Here’s a demo I made using Primitive + Vivus: http://minimaxir.com/2016/12/primitive/
Effectively, you have to rewrite a big part of actionscript functionality into your browser to do really simple things
It is greatly regrettable than browsermakers have thrown out all declarative animation features, and never thought of improving on them.
It is like saying that you don't need native video support, but you use JS to interpolate initial image.
The JS graphics+SVG APIs, however, do have all the right primitives exposed to let you do flash-level animation. It's not a matter of incapability; it's just a matter of nobody having coded the right framework, or the right framework (i.e. the one Animate uses) being proprietary and without an open-source attempt to clone it.
That doesn't suggest browser vendors should step in and put the capability into the browser, any more than the inability to do realtime 3D without a framework like three.js or a game engine like Unity's HTML5+WebAssembly engine, suggests that browsers should create a common, native game-engine-like API.
There are probably more efficient ways of storing the vectors than SVG too, which would help the compression - it would be interesting to see how small these could get.
So what on earth are you talking about?
Why? To use progressive JPG, you have to pre-recode (if you don't have money to dish out for FPGA to recode on the fly) and store recoded images. With this, you don't have to alter the original image.

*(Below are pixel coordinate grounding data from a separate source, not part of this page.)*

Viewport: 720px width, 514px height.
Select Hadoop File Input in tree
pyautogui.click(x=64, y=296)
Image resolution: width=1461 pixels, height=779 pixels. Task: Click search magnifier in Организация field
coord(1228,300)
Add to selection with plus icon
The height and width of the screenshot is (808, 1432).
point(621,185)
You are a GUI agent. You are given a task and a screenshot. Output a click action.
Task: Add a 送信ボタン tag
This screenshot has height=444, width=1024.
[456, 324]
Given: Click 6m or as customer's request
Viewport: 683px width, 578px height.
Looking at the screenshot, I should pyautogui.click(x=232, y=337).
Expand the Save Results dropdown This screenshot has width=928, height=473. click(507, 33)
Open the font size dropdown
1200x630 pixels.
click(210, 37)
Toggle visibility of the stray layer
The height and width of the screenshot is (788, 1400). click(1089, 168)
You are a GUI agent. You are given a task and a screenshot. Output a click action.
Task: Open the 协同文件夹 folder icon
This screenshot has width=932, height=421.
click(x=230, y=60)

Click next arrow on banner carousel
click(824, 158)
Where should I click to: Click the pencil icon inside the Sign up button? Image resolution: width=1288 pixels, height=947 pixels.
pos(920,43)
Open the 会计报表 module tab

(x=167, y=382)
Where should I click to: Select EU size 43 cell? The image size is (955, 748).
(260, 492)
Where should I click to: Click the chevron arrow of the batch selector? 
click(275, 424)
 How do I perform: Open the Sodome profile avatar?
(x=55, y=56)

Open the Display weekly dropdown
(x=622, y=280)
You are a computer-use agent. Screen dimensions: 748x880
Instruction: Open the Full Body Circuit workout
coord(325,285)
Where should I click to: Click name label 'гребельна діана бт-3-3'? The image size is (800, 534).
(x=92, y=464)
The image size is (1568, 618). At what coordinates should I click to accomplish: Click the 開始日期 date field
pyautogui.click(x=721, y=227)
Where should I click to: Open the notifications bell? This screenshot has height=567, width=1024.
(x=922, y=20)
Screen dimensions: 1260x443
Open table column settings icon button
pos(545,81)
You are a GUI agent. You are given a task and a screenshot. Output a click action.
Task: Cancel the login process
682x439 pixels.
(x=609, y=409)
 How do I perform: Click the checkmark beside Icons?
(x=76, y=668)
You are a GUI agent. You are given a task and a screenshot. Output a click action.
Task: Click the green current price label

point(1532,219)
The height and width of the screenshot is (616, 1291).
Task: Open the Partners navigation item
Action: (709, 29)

My favorite method was to use img tag with blur, you programmatically add image, then you wait when, say 10% of this it is loaded, and abort the request. It will stay that way. When you need to fully load it, you start loading, look for progress events, and set blur accordingly.
Not sure why progressive JPG isn't the default. It's not any larger.
It's super easy to integrate this into your site w/ our Image component & GraphQL fragment.
See the source code for the page: https://github.com/gatsbyjs/gatsby/blob/master/examples/usin...
And component documentation https://www.gatsbyjs.org/packages/gatsby-image/
ImageTracer is a simple raster image tracer and vectorizer that outputs SVG, 100% free, Public Domain.
For many of these I like the SVG as much as the full image, and start to wonder if the preview/placeholder makes having the actual image irrelevant.
I, myself fiddled with the idea in one of my side-projects and ended up using the technique where I save the dominant colors from an image, which I’m using to create a CSS gradient as the placeholder.
The effect can be seen on https://epicpxls.com
Here's one someone else did: https://vimeo.com/210854333
> The images generated with 100 shapes are larger, as expected, weighting ~5kB after SVGO (8kB before).
Looking at images that randomly appear on my hard drive:
- 1KB PNG image is a tiny image, 45x30 pixels. Just the Base64 part of it's data uri version is 1476 characters in length
- A two-color 152x30px PNG image containing simple text and a logo is already 3KB. It's base64 is 3344 characters in length
I don't have any small JPEGs though. The smallest I have is a selfie, 960x960 pixels. It's 79KB in size.
My guess is that you probably can produce a tiny JPEG/PNG that would beat SVG, but you'd have to play around with a lot of settings for it: reduce quality etc.